[seek-kr-sms] algorithms and the owlfication of taxon

Wed Oct 26 11:03:43 PDT 2005

Hi all:

I realize we've had this exachange before in some form and it's mostly 
about playing catch-up on both sides. It's fun (for me too) to think 
about representing taxonomy in an ontology format and think about the 
potential services and benefits of such a move. I'll try to state my 
current perspective in a way that might be helpful.

For the Taxon group, the main challenge is actually not the 
representation of any single classification with all its components 
("taxa"), their names and properties, their subcomponents, and 
interrelationships (parent/child, etc.). We would gain next to nothing 
from having a single-classification representation function in isolation.
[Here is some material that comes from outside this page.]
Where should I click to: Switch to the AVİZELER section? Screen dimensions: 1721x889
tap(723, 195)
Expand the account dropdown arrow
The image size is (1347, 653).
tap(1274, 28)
We're also not immediately charged with the task of merging parts of or 
entire (multiple) classifications.

Serguei told me yesterday that one of the main benefits of ontology 
representation is "checking for internal (logical) consistency". 
Discovery and correction of errors, etc. That is most certainly not what 
Taxon is trying to do. We know that any given taxonomy is highly 
idiosyncratic, implicit, and assumptive of a vaguely specified 
background history involving select competent speakers. A single 
taxonomic classification might not only turn out to be false in terms of 
not representing the relationships or properties (composition) of taxa 
correctly (as subsequent and more refined studies are bound to show). 
The classifications are probably also highly inconsistent internally in 
your sense of the work "inconsistent". Meaning, they will mention some 
specimens but not all that went into the definition of a species, they 
will mention some species but not all that go into the definition of a 
genus, things will be left out here and there, partially contradict each 
other, and so on.

The issue here is that we are not charged immediately with improving 
this state of affairs, i.e. helping taxonomist be better, more 
transparent taxonomists from here on. Taxon has no "normative ambitions" 
in terms of telling scientists how to produce classifications using a 
more complete and formal approach (description logic rules, etc.).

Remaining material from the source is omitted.